2 Corinthians 12:11-21
I am become a fool in glorifying; ye have compelled me.
Paul’s state of mind concerning his connection with the Church at Corinth
I. In the past.
1. He remembers the ill-treatment which forced him to speak with apparent boastfulness of himself (2 Corinthians 12:11). The words are partly ironical, partly speak of an impatient consciousness, that what he had been saying would seem to give colour to the opprobrious epithets that had been flung at him.
2. He remembers the work which he had done amongst them, and which raised him above all the apostles (2 Corinthians 12:21). Paul possessed supernatural power, and wrought supernatural results. This they could not deny (1 Corinthians 2:4). Can a man who was conscious of such power as this be charged with egotism in proclaiming it in the presence of his detractors? Does he become “a fool in glorying”?
3. He remembers that for his labours amongst them he had not sought any temporal assistance (2 Corinthians 12:13). Probably it had been insinuated that Paul cared less for the churches at Corinth than for those at Macedonia, because he had maintained his independence and sought no gifts.
II. Prospectively. Here are--
1. Loving resolves (2 Corinthians 12:14). He resolves that he would not be burdensome to them, but pursue the same independency and act as a father laying up for them, not they for him, etc. And all this, whether they love him or not. What noble generosity breathes in all these resolves!

## RAW DATA:
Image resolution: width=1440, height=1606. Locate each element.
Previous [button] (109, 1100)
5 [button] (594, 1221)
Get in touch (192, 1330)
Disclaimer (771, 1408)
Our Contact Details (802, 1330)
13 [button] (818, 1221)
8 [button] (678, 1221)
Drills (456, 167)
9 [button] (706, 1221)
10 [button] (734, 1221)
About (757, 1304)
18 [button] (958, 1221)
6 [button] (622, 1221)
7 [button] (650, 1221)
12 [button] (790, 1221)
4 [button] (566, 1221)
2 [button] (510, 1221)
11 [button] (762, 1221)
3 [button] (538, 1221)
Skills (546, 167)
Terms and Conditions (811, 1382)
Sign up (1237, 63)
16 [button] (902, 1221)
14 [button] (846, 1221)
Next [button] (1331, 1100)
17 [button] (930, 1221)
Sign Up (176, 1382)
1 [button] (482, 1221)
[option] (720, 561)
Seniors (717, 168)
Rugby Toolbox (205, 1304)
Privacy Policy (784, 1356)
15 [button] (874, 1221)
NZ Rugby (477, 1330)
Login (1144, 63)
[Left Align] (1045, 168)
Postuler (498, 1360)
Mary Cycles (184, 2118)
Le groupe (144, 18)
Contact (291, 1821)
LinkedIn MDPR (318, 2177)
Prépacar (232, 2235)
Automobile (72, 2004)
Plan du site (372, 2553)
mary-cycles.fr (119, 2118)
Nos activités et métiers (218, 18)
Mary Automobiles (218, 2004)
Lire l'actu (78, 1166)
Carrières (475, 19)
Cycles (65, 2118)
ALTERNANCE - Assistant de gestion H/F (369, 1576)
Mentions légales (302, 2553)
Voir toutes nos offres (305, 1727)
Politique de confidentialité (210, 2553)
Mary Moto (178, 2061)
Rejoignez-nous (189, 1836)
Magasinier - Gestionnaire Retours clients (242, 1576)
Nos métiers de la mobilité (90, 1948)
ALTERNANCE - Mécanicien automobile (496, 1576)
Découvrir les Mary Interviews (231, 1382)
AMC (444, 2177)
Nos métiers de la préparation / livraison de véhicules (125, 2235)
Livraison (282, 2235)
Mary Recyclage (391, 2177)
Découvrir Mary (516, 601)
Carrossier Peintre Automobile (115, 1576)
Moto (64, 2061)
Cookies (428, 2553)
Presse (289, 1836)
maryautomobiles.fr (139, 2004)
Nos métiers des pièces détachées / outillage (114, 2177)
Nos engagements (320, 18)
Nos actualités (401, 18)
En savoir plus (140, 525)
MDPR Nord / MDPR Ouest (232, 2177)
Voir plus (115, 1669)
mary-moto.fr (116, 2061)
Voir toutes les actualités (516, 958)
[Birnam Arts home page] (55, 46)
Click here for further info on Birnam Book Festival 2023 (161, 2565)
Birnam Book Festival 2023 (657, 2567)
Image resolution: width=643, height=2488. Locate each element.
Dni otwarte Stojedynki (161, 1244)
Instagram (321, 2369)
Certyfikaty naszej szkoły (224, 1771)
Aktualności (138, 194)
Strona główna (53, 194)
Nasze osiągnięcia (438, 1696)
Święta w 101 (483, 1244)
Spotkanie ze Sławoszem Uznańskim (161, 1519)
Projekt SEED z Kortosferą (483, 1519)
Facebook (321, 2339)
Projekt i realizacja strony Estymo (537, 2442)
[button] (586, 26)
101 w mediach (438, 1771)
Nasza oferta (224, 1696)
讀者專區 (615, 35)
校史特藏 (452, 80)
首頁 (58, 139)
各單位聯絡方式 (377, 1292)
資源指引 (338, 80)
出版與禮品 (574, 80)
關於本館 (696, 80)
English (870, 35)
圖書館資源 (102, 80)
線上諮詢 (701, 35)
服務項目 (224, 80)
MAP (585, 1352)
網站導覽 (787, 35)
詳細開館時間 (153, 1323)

## TO BE DONE:
• a. Render this sentence from the commentary on 2 Corinthians 12 in Spanish: "Paul possessed supernatural power, and wrought supernatural results."
• b. In the commentary on 2 Corinthians 12, what does Paul resolve he would not be to the Corinthians?
• c. Pick up the commentary on 2 Corinthians 12 after its last sentence and carry it on.

## REPLIES:
• a. Pablo poseía un poder sobrenatural y obraba resultados sobrenaturales.

• b. He resolves that he would not be burdensome to them.

• c.
2. Painful memories (2 Corinthians 12:16). This, again, is ironical. You say that although I made no demand on your purses for myself, that I did want a collection for the “saints,” and that out of that I would craftily take what I wanted. He seems to fling back upon them their accusation of his being crafty, and catching them “with guile” (2 Corinthians 12:17-18). Neither Titus, etc., nor he had ever sponged on them, but had maintained their high independency. In saying this, he deprecates the idea that he was amenable to them for his conduct, but to God only (verse 19).
3. Anxious apprehensions (verse 20). His tender nature seemed to shrink at the supposition of the old evils still rampant there (verse 21). The great thing to be dreaded is sin. It is the “abominable thing,” the soul destroyer of humanity.
1. Do not judge any minister by the opinions of his brethren. Paul was the best of men; but in the opinion of his brethren he was the worst.
2. Do not cease in your endeavours to benefit men because they calumniate you. The worst men require your services most, the “whole need not a physician.”
3. Do not sponge on your congregation. Do not seek theirs, but them.
4. Do not cower before anything but sin. (D. Thomas, D. D.)
Though I be nothing.
A sermon upon one nothing by another nothing
1. The Divine discipline had succeeded well with Paul. There was danger of his being exalted above measure, and therefore there was given him a thorn, etc. His humility comes out in the incident before us. He was compelled to defend himself, and in the midst of strong expressions of self-assertion, every one of them severely truthful, his true humility is manifest.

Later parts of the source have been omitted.